Joking apart, what is the structure of your documents? Can you paste here a sample json of one of your doc (maybe without all those fields not useful for this thread's purpose)?
Also, can you post here an image (even a sketch) of what you'd like to achieve with the data table?

Thank you ad welcome to the community!

AxelR · January 23, 2020, 1:40pm

OK, not sure how to post JSON in a clean way but here it is:

 {
  "mapping": {
    "properties": {
      "metadata": {
        "properties": {
          "equipment_code": {
            "type": "text",
            "fields": {
              "keyword": {
                "type": "keyword"
              }
            }
          },
          "global_status": {
            "type": "text",
            "fields": {
              "keyword": {
                "type": "keyword"
              }
            }
          },
          "product_serial": {
            "type": "text",
            "fields": {
              "keyword": {
                "type": "keyword"
              }
            }
          },
          "product_variant": {
            "type": "text",
            "fields": {
              "keyword": {
                "type": "keyword"
              }
            }
          },
          "seq_duration": {
            "type": "float"
          },
          "tstamp": {
            "type": "date"
          },
          "week": {
            "type": "long"
          }
        }
      },
      "num_value_real": {
        "type": "float"
      },
      "str_value_real": {
        "type": "text",
        "fields": {
          "keyword": {
            "type": "keyword"
          }
        }
      },
      "subtest_duration": {
        "type": "float"
      },
      "subtest_id": {
        "type": "text",
        "fields": {
          "keyword": {
            "type": "keyword"
          }
        }
      },
      "subtest_status": {
        "type": "text",
        "fields": {
          "keyword": {
            "type": "keyword"
          }
        }
      },
      "test_type": {
        "type": "text",
        "fields": {
          "keyword": {
            "type": "keyword"
          }
        }
      }
    }
  }
}

Let me further explain the structure:

each file of my corpus corresponds to a global test of a given product on a given test line
each tested product has an unique serial (product_serial)
each tested product belongs to a given variant (product_variant)
each test line has an unique id (equipment_code)
each test is timestamped, has a duration (seq_duration) and an outcome (global_status), which depends on the outcome of all subtests (subtest_id, subtest_status)
each subtest has a type (test_type), a value (num_value_real or str_value_real according its type), a duration (subtest_duration) and an outcome (subtest_status)

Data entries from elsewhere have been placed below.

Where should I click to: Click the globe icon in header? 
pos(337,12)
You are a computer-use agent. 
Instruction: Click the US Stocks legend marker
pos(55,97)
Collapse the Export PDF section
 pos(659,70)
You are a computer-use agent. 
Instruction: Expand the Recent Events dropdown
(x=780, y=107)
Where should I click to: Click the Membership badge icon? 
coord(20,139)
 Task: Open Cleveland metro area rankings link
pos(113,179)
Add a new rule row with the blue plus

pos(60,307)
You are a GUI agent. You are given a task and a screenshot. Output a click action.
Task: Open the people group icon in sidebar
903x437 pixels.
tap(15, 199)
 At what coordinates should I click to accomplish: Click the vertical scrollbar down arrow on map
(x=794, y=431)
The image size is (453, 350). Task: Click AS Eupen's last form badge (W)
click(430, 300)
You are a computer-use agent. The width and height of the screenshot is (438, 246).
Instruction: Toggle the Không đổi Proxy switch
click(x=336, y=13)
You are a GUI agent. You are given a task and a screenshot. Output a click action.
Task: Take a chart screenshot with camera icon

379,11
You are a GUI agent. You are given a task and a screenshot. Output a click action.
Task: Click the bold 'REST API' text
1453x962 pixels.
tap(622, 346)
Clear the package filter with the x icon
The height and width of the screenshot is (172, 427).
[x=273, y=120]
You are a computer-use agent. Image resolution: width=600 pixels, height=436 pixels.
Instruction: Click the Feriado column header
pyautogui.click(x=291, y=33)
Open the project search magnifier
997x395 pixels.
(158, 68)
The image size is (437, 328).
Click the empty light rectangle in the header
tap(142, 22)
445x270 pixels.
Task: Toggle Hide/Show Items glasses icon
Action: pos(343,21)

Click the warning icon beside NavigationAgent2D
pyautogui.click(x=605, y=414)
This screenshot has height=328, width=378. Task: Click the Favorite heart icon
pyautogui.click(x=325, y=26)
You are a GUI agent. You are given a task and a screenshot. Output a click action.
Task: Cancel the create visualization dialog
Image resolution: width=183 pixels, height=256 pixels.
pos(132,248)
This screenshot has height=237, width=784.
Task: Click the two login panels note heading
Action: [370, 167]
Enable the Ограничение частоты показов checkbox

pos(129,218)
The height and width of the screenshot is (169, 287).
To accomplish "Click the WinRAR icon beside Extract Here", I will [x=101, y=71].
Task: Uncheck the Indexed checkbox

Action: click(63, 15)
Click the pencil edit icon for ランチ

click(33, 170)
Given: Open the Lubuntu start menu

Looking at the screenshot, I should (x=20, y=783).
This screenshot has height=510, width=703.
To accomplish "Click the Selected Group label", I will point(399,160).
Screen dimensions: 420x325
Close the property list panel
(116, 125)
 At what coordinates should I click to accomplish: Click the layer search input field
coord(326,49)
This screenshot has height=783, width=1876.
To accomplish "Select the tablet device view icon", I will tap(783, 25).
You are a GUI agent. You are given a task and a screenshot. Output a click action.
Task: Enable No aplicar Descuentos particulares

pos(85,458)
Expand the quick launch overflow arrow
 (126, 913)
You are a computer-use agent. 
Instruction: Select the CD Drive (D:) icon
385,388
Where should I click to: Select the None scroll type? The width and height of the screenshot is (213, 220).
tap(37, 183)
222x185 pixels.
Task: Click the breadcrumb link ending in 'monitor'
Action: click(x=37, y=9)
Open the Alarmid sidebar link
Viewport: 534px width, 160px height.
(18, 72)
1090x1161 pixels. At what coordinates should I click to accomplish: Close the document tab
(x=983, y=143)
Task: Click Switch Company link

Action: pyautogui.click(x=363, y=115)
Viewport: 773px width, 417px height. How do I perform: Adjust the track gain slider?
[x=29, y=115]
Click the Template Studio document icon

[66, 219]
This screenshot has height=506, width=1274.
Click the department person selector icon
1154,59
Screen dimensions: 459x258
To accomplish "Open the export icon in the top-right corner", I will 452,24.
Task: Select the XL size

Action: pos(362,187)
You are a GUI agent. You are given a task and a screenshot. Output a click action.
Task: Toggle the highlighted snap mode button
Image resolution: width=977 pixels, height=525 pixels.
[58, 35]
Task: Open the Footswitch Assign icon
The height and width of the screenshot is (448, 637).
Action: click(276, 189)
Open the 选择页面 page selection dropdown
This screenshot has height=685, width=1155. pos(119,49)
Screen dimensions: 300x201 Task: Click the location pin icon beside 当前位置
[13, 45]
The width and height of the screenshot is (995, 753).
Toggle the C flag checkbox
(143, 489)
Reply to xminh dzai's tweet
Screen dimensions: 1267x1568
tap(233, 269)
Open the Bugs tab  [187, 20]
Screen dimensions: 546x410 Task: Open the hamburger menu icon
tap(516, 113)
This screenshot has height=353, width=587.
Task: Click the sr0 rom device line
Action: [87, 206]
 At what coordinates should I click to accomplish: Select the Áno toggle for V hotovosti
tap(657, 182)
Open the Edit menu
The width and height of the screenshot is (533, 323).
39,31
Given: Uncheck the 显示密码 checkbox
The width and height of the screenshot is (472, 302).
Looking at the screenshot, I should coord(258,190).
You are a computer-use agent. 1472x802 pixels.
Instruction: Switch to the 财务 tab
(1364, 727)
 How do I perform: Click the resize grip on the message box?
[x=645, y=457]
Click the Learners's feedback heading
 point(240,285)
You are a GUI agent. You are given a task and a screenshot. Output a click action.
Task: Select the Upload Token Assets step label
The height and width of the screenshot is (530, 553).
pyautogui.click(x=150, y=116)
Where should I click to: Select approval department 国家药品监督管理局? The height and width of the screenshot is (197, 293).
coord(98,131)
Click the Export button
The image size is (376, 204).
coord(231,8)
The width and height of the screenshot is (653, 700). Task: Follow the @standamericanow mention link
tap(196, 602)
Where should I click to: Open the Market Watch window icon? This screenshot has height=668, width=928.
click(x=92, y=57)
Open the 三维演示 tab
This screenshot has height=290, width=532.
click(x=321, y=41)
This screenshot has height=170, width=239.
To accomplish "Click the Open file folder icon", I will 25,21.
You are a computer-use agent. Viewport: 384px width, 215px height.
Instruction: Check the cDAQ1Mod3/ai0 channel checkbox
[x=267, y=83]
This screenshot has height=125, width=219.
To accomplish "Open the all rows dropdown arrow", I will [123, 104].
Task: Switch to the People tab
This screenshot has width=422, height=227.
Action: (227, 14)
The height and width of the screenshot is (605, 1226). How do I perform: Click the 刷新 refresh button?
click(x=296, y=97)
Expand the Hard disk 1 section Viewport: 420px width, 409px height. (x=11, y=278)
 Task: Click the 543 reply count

For my previous questions, the subtest part is not relevant.

I will further explain what I am trying to achieve ASAP!

Fabio-sama · January 23, 2020, 1:43pm

Sorry I didn't mean the mapping (which can be useful anyway). I meant a document.

Just make a simple _search call (GET your_index/_search) in the Dev Tools and paste here one of the returned documents on the right.

Also, you can go in the Discover section, select your index pattern, highlight the fields you're interested in (in the column on the left move the cursor over one field and click on the Add label appearing next to it, so to add it as a column in the main section ) and take a screenshot of the main part, so we can have an idea of how your data are structured.

AxelR · January 23, 2020, 2:47pm

Here is a discover screenshot of my data:

For your information, the 2 different statuses are either 'B' (for OK) or 'M' (for NOK), I will change it to a boolean later. Here, you can see that the global test fails since the subtest P000507 has failed.

Now, for the intended visuals: in both use cases, I imagine a vertical bar chart on which each bar corresponds to a parameter value on different weeks of year and each bar is composed of several colors

Use case 1: the bar represents the number of products which have been FIRST tested during the week (so the different colors of the bar represent the number concerning each test line)
Use case 2: for a given week and a given test line, the bar represents the number of products which are FIRST tested on this line, with 2 colors corresponding to the success / fail global status

I insist on the "FIRST", because otherwise I would be counting too many products (namely the ones which failed at least once and were retested on a different test line)

Hope I've been more accurate in my explanations than before

Fabio-sama · January 23, 2020, 3:08pm

Just make a simple _search call ( GET your_index/_search ) in the Dev Tools and paste here one of the returned documents on the right.

I have to insist to get a subset of your data so I can make a test and see if I can reproduce what you're trying to achieve. Put in fake data if they are sensitive, but provide me with something to easily replicate your environment.

A ready to use bulk API would be perfect to create a starting point.

Also, why do all the docs have the same timestamp and how can you identify the first one if so?
Again, if you can make even a hand drawn graph of what you'd like to build, it'd be extremely useful.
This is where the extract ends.